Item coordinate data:

[Start]

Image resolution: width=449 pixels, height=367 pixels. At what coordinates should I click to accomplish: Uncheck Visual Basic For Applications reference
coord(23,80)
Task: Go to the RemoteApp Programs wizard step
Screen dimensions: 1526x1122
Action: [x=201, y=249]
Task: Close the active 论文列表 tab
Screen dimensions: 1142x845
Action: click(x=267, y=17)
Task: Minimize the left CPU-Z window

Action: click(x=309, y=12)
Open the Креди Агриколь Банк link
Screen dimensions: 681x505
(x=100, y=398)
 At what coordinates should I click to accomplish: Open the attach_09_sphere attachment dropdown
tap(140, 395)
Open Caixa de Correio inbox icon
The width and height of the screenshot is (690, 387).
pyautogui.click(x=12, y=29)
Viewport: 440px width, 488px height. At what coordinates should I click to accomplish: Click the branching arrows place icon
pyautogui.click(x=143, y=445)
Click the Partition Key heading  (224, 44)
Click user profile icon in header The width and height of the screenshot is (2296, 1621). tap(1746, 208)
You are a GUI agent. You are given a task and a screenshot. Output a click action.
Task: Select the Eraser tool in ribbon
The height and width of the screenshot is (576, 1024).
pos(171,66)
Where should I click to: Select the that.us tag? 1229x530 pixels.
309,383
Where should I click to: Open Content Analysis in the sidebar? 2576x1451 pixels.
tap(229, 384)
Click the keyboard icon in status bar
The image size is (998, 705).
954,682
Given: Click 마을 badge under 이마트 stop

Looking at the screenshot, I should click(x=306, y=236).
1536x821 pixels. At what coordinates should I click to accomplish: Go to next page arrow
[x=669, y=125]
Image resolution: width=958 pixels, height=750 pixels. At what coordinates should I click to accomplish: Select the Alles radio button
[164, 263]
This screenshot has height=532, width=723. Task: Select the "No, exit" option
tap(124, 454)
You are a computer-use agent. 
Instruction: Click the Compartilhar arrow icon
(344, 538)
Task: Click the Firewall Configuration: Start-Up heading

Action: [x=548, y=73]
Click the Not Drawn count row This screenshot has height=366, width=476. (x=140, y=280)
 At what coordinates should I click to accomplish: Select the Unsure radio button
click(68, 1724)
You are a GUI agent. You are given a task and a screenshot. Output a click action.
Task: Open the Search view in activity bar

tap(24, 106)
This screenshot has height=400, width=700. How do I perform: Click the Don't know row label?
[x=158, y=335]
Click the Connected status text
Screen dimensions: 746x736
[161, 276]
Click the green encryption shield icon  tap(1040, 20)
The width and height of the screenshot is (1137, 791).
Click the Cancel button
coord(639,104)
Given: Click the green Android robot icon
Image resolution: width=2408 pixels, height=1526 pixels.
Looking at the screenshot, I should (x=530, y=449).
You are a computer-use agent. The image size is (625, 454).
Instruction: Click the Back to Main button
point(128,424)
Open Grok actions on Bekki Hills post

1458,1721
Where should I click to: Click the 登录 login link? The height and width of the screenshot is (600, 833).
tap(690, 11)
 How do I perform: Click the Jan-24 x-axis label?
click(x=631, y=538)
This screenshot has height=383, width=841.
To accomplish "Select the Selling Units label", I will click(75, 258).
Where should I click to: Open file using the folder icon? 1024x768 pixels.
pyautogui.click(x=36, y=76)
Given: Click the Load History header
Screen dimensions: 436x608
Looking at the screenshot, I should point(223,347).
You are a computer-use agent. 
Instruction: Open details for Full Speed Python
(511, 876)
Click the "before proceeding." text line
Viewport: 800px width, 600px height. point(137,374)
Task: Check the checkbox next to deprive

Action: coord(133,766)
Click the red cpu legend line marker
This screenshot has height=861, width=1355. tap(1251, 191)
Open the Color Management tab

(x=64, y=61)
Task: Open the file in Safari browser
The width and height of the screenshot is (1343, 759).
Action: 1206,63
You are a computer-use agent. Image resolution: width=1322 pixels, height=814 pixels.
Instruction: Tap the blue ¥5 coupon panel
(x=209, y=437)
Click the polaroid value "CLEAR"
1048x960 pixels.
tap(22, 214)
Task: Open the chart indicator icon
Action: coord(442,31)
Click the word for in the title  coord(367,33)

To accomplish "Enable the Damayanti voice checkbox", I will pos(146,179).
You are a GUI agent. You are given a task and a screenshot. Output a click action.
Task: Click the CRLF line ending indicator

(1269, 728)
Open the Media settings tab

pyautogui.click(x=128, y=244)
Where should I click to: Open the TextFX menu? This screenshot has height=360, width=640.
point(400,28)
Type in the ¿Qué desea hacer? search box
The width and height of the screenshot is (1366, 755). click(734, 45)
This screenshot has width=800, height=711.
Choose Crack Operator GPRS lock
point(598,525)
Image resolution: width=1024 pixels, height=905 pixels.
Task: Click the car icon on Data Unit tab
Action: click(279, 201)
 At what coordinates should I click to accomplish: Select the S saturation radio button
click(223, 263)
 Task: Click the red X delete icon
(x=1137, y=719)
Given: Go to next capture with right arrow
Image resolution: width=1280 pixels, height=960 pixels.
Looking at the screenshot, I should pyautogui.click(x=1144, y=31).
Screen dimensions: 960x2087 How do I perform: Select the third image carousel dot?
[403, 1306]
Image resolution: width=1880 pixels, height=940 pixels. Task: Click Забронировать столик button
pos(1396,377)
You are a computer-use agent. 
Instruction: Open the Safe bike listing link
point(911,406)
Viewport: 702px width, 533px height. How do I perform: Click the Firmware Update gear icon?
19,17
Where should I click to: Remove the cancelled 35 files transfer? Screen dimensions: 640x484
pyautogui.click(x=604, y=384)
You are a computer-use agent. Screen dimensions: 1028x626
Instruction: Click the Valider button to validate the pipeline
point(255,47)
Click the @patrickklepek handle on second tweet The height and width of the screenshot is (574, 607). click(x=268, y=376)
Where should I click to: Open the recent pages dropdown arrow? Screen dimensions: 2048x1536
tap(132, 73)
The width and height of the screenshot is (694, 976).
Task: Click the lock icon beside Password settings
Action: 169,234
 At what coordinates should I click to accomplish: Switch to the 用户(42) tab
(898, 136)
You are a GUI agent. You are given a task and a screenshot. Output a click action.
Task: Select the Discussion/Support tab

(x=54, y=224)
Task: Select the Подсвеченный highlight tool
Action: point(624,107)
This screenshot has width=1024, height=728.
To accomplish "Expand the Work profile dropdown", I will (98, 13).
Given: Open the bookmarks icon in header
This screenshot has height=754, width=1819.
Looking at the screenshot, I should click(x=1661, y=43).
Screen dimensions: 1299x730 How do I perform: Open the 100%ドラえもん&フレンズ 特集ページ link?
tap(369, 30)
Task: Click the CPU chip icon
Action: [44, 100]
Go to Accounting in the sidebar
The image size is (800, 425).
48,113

[End]

Pull out every line of the listing above that contains the word "accomplish" and copy each one in full.

Image resolution: width=449 pixels, height=367 pixels. At what coordinates should I click to accomplish: Uncheck Visual Basic For Applications reference
 At what coordinates should I click to accomplish: Open the attach_09_sphere attachment dropdown
Viewport: 440px width, 488px height. At what coordinates should I click to accomplish: Click the branching arrows place icon
1536x821 pixels. At what coordinates should I click to accomplish: Go to next page arrow
Image resolution: width=958 pixels, height=750 pixels. At what coordinates should I click to accomplish: Select the Alles radio button
 At what coordinates should I click to accomplish: Select the Unsure radio button
To accomplish "Select the Selling Units label", I will click(75, 258).
To accomplish "Enable the Damayanti voice checkbox", I will pos(146,179).
 At what coordinates should I click to accomplish: Select the S saturation radio button
 At what coordinates should I click to accomplish: Switch to the 用户(42) tab
To accomplish "Expand the Work profile dropdown", I will (98, 13).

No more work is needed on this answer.